O aumento das dívidas públicas e publicamente garantidas da Zâmbia foi o preço das más relações com os mineiros estrangeiros. O governo entrou em confronto com a Glencore quando a gigante das commodities tentou fechar a Mopani em Abril de 2020, invocando força maior por força da pandemia. A governante PF rapidamente se mobilizou para defender cerca de 15.000 empregos no seu coração político, ameaçando revogar a licença de mineração da Glencore e prendendo o CEO da Mopani, Nathan Bullock, quando tentava deixar o país.
Tal intimidação gerou movimentos contra a Vedanta Resources em Maio de 2019, quando o Estado colocou Konkola Copper Mines em liquidação provisória, acusando os seus proprietários de mentir sobre o investimento na expansão da mina e contestar o pagamento de impostos. Dois anos depois, a disputa multibilionária permanece sem solução, com arbitragem pendente e questões persistentes sobre quanto tempo o Estado pode manter o activo.

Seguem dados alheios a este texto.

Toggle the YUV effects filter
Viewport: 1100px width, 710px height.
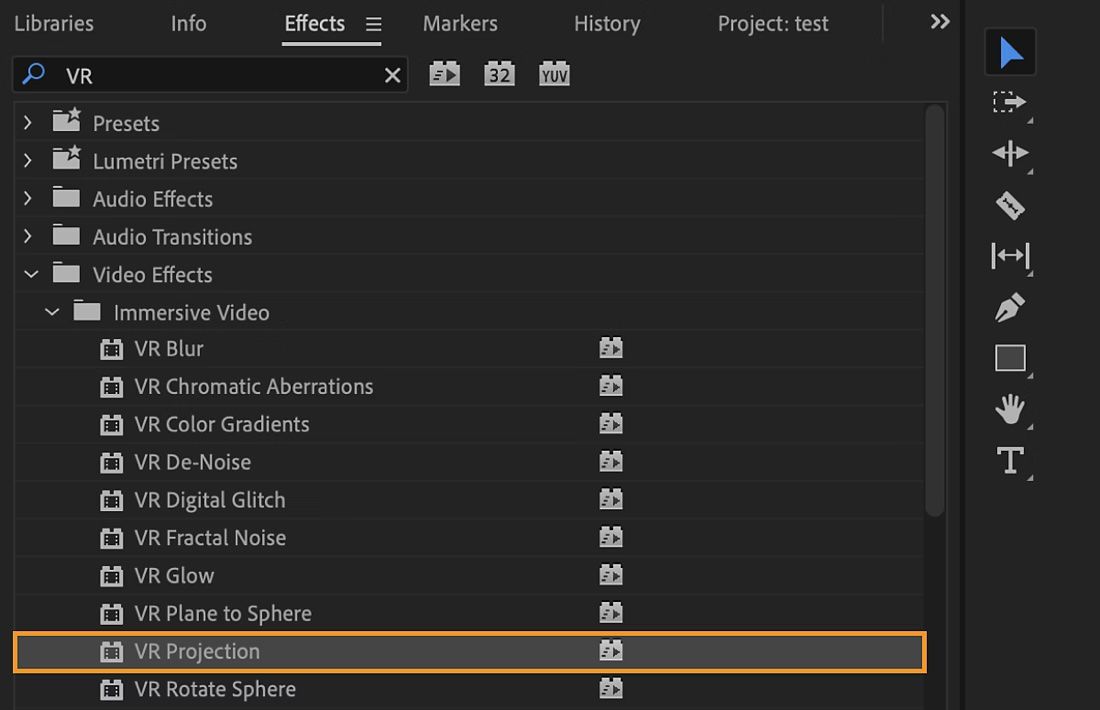(x=553, y=72)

A Vedanta declarou estar disposta a investir US $ 1,5 bilião em Konkola. Sem um acordo, ou a entrada de um novo parceiro estratégico para investir na mina, a produção diminuirá e o activo se deteriorará, fazendo com que a Zâmbia perca os altos preços do cobre nos mercados globais.
Esses são riscos que os investidores estrangeiros seriam imprudentes em ignorar; seria sensato ouvir um ex-ministro das finanças, Felix Mutati, e cinco dos seus colegas, que no ano passado expressaram receios de que a Zâmbia estivesse a tornar em algo semelhante ao “oeste selvagem”, onde a aplicação da lei e o trabalho dos órgãos estatutários é arbitrário e político. ”
“Quem vai investir num país onde os activos podem ser apreendidos ou os contratos são irrelevantes?” – perguntaram eles numa carta aberta.
Batalha acirrada por Hichilema
Sem surpresa, Mutati está a apoiar o rival de Lungu, Hakainde Hichilema, para a presidência. Hichilema lidera o Partido Unido para o Desenvolvimento Nacional (UPND), mas enfrenta uma batalha difícil de ganhar o poder neste mês de Agosto, depois da Comissão Eleitoral da Zâmbia decidir cancelar o cadastro eleitoral existente e compilar um novo – em pouco mais de um mês, durante a estação das chuvas, justamente no meio de uma pandemia global.
Com o ônus dos cidadãos fazerem o pré-registo online e viajarem para um centro de registo e concluirem o processo, os eleitores rurais teriam sido privados de direitos civis no sul e oeste do UPND, onde os agricultores estavam ocupados a prepararem os seus terrenos.
A oposição também lutará para mobilizar simpatizantes nas áreas urbanas depois da comissão eleitoral ter impedido os comícios de campanha, temendo um aumento nas taxas de transmissão da Covid-19, e depois introduziu restrições temporárias aos roadshows políticos na capital Lusaka, citando uma escalada de violência.
O resultado da eleição determinará se a Zâmbia tem um líder que pode colocar o país numa nova trajectória, ou se a hostilidade que o governante PF demonstrou para com os detentores de títulos, o FMI e as empresas de mineração estrangeiras devem continuar. Investir no país é um tiro no escuro até que o governo da Zâmbia adopte uma postura mais construtiva nas suas negociações com estranhos.